Final epoch-level pruning
Finally, we can add an extra round of epoch-level outlier detection,
to remove bad epochs (i.e. which could not be well-interpolated if too
many/all channels were affected by large artifact). We'll repeat the
commands previously run but this time to identify unusual cheps,
using the option ep-th=4,4
(outliers defined with respect to all
other epochs of a channel). We then apply CHEP epochs
to mask an
epoch across all channels if it was found to be an outlier in at least
one channel. The CHEP epochs
command sets the same epoch-level mask
that Luna uses in other contexts with the MASK
command, e.g. in which epochs are flagged if they
span certain sleep stages, etc (e.g. MASK ifnot=N2
). As such, this
channel-agnostic epoch-level mask pairs with the RESTRUCTURE
command, to fully remove from those epochs from the internal
representation of the EDF. That is, think of the CHEP mask and this epoch-level
mask as two intrinsically different entities, but where the latter can be set the former
by using the CHEP epochs
command:
luna Subj1.edf -o ss_psd4.db -s ' CHEP-MASK ch-th=2
& CHEP channels=0.3
& CLOCS file=clocs
& INTERPOLATE
& CHEP clear
& CHEP-MASK ep-th=4,4
& CHEP epochs dump
& RESTRUCTURE
& SIGSTATS epoch
& PSD spectrum max=35'
Using TAG
s to track output
This time we will dump the CHEP
mask only from the second time we run
CHEP
command. If one wanted to output the same measures from two or more
runs of the same command, in order to be able to distinguish them in the output,
it would be necessary to add a TAG
statement.
Now we can visualize which epochs were removed and how the final data look using this R code:
Unlike all previous commands, the above command now results in a slightly shorted recording. Evidently, by removing relatively few epochs (to be exact, 43 epochs, about 7% of our data) we ended up with nice and smooth PSD across all channels. A direct comparison of the initial and cleaned data is below:
Concluding remarks
In this vignette, we used some of Luna's commands for automatic artifact detection and removal. The goal was to develop an understanding of the basic steps and logic behind them
It is important to note that the thresholds, and the order of running
the commands can have a large impact, and different datasets with
different patterns of artifact may have different optimal
strategies.
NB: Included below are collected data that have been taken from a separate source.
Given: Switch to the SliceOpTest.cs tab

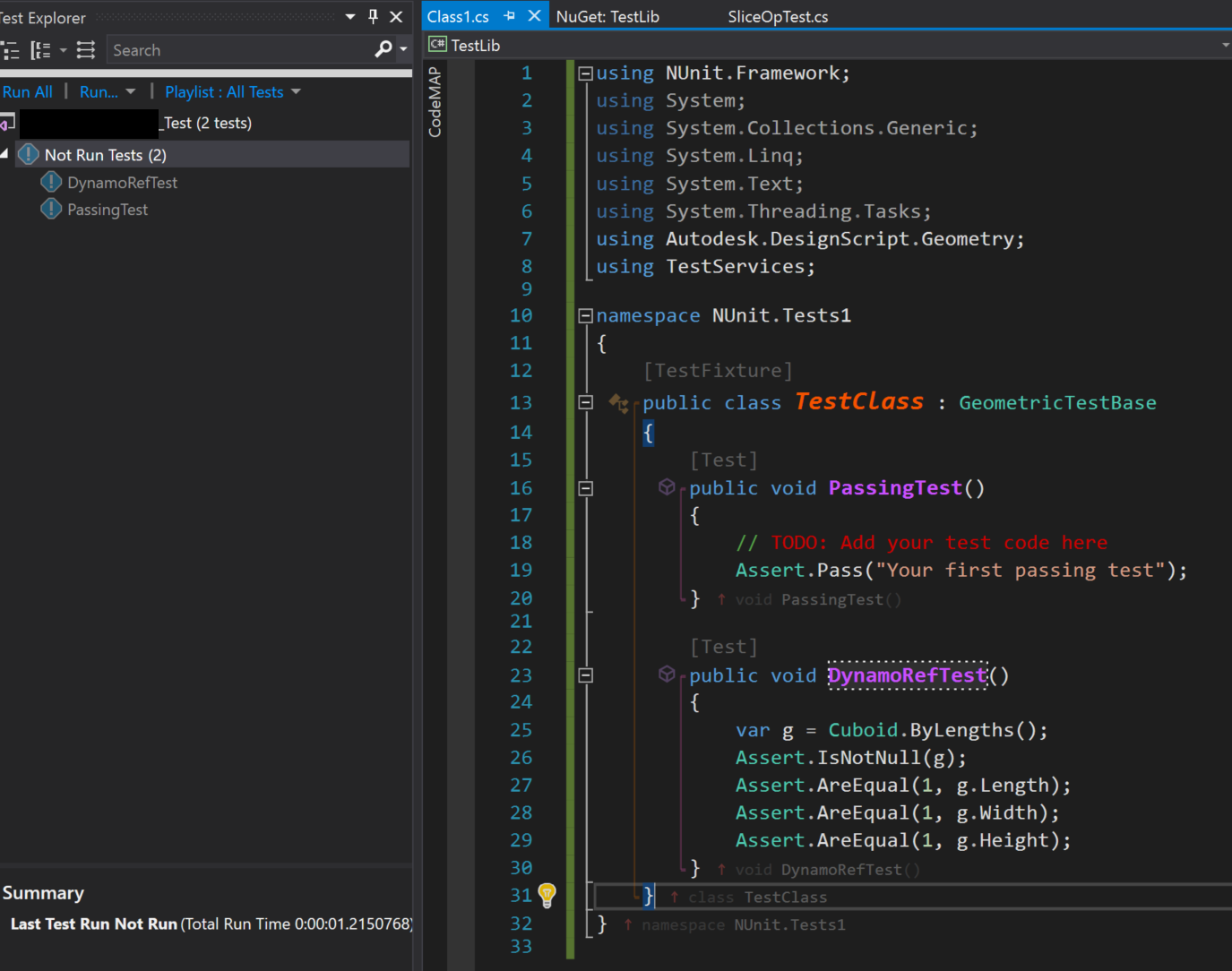Looking at the screenshot, I should click(x=778, y=16).
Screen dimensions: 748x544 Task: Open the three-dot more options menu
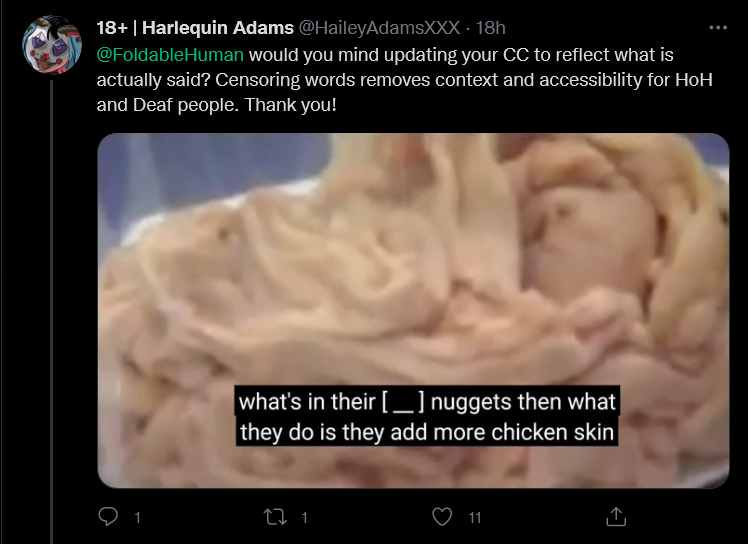click(718, 28)
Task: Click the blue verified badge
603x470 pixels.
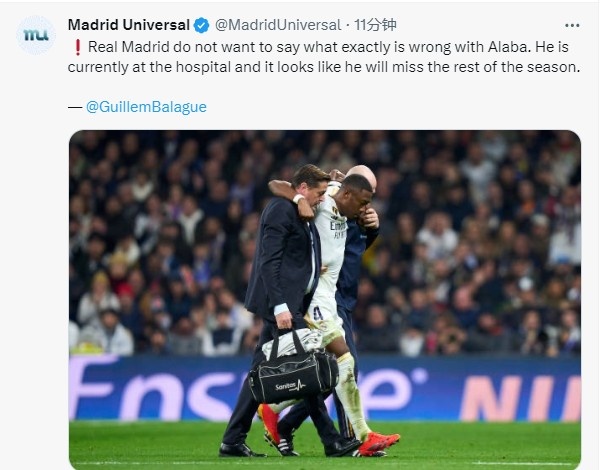Action: pos(201,26)
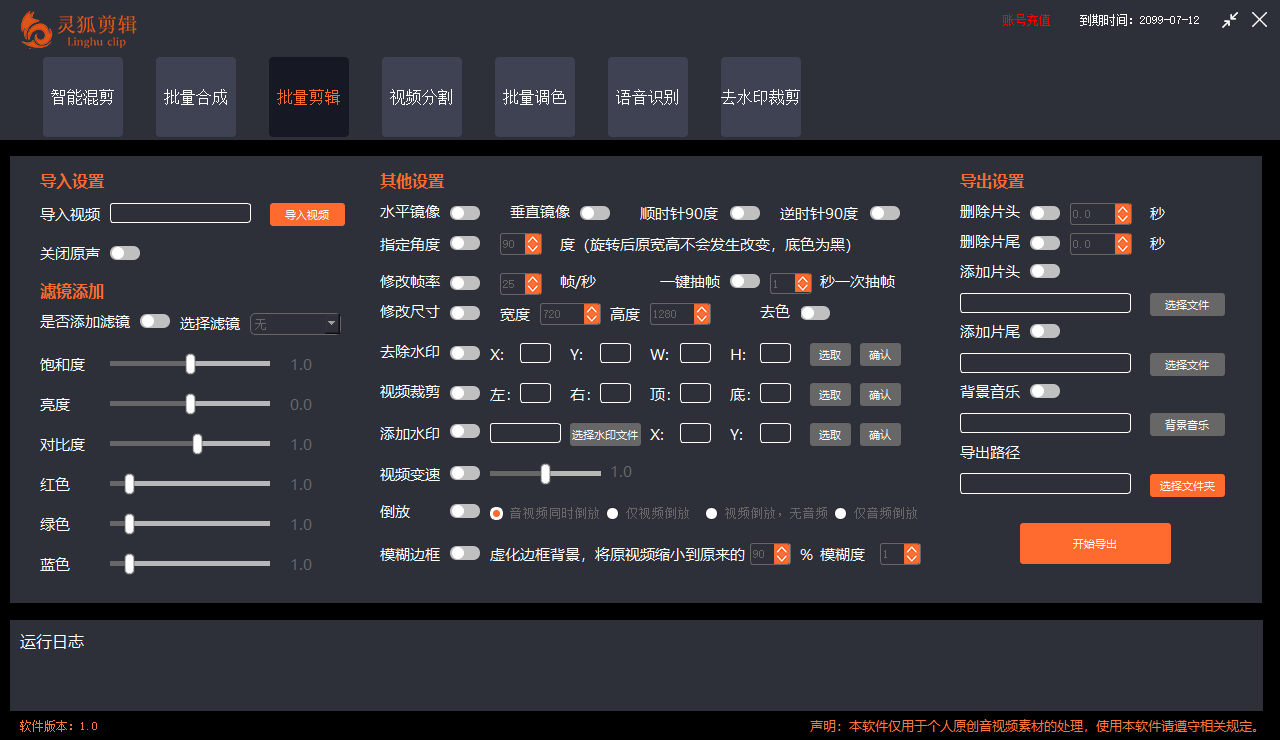The image size is (1280, 740).
Task: Toggle the 倒放 switch on
Action: pyautogui.click(x=464, y=512)
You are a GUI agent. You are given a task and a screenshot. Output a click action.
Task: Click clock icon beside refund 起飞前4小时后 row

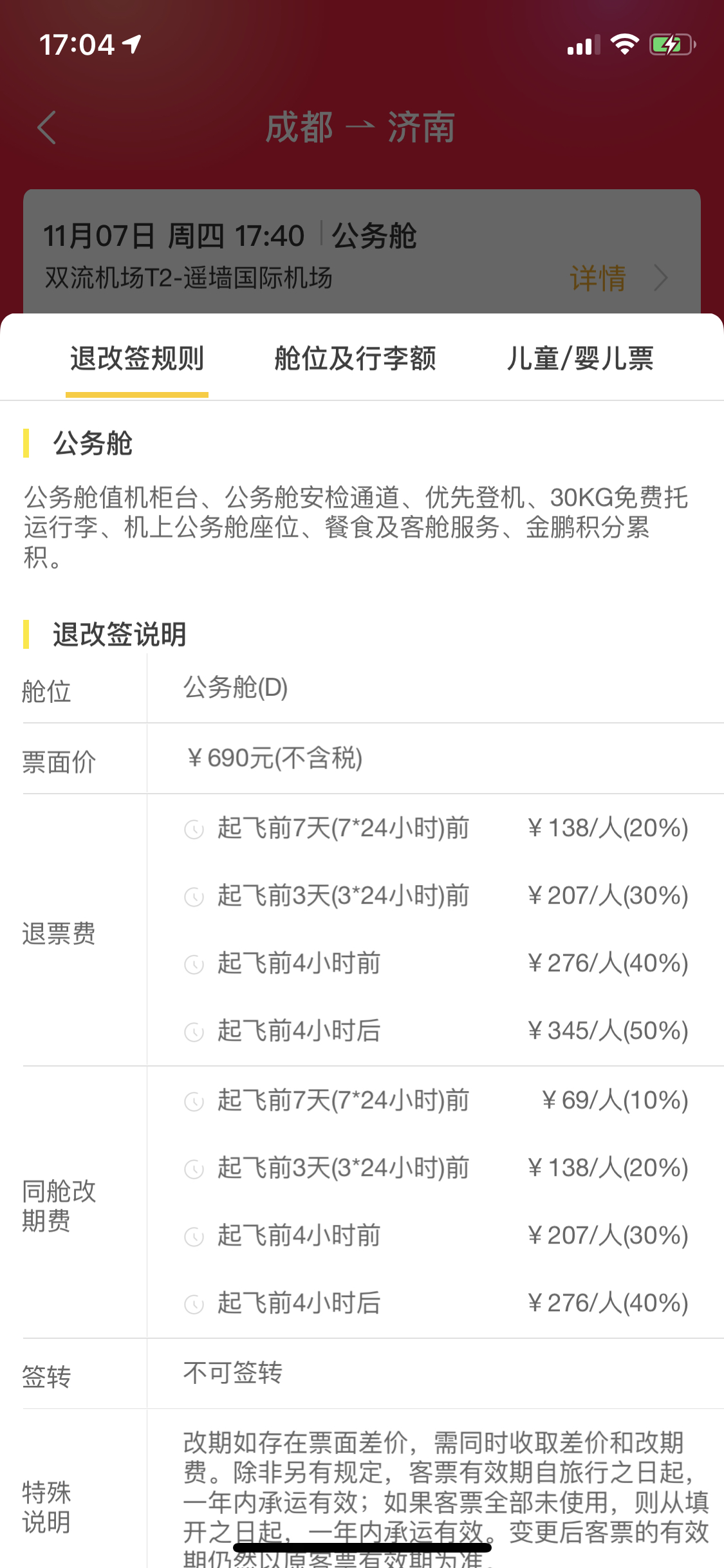pyautogui.click(x=194, y=1032)
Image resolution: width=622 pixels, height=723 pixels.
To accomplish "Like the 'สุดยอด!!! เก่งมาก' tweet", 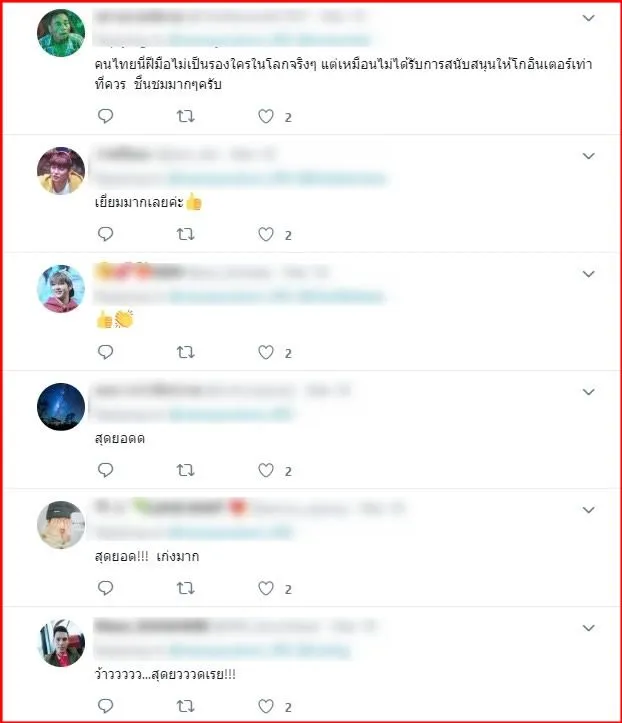I will [x=266, y=588].
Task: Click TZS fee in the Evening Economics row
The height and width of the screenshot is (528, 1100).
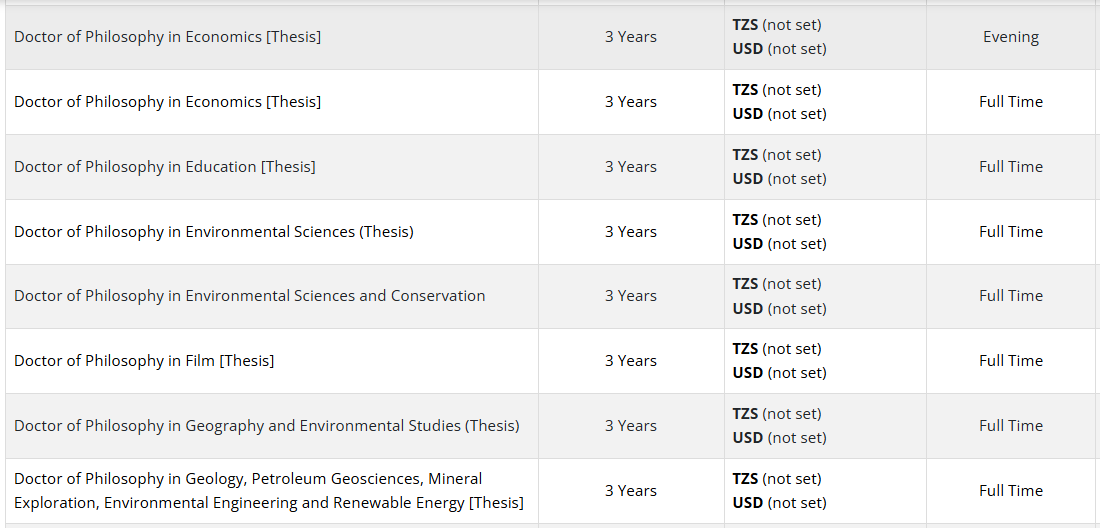Action: coord(777,25)
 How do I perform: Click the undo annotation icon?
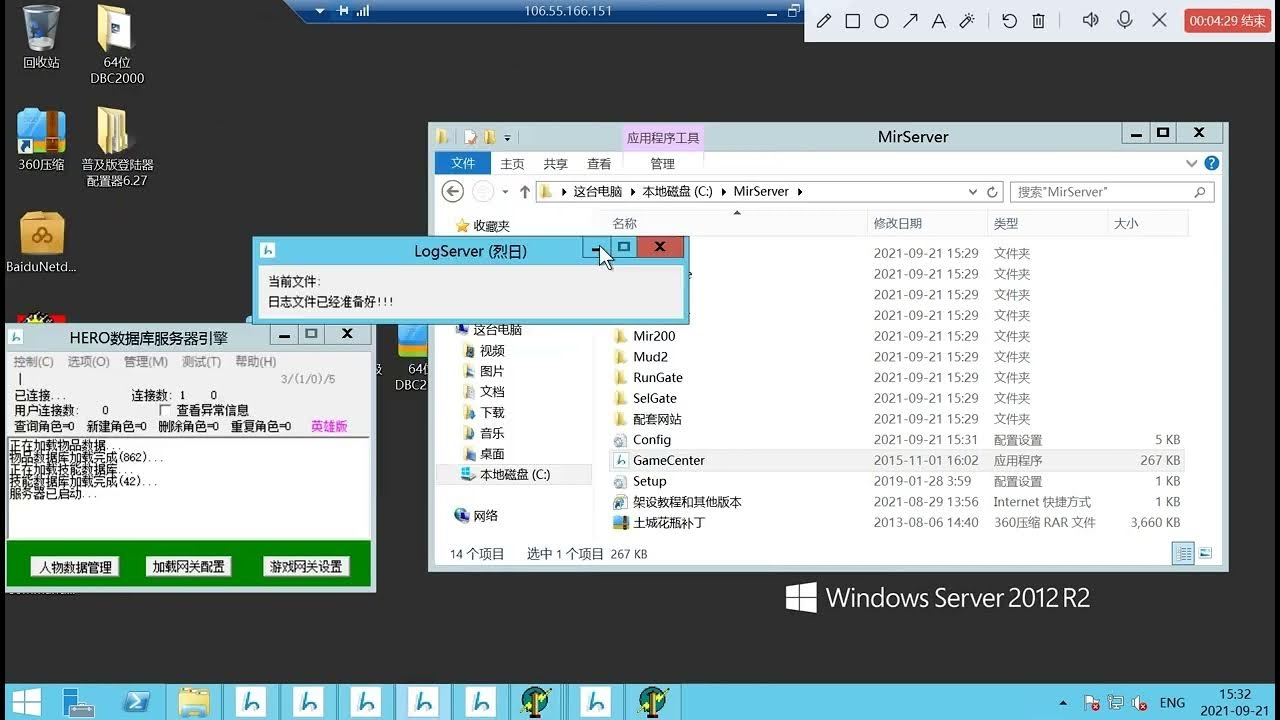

Naturally, there are other diagnostics other than Hjorth
parameters one can imagine using to flag bad epochs (in fact, the
CHEP-MASK
commands implements some of these, including diagnostics
for flat signals, clipped signals, or above-threshold amplitudes).
Epoch duration
Another variable in artifact detection is epoch lengh: although this is 30 seconds by default, this can be specified to be any different value; e.g. it might make sense to clean data using a smaller 5-second window which would improve both the sensitivity to detect shorter artifacts, and decrease the amount of bad data that needs to be discarded/interpolated. This is achieved by adding this command to the start of the above scripts:
EPOCH dur=5
It is also important to remember that some downstream analyses will be more sensitive to bad data than others; also, some analyses may require that more of the original data be preserved (e.g. if looking at ultradian dynamics, it will not be sufficient to extract only 30 minutes of data, no matter how prestine it is). In other words, there is not necessarily a one-size-fits-all approach that we can suggest. Using the scripting approaches above, it is obviously possible to tweak a number of these features, however, that when combined with appropriate visualization, can be used to build an artifact detection pipeline that is hopefully more suitable for a given dataset.
In future vignettes we'll consider other sources of artifact (e.g. ocular and cardiac physiological artifacts) as well as alternative or complementary approaches to detecting and correcting them as implemented in Luna (e.g. ICA).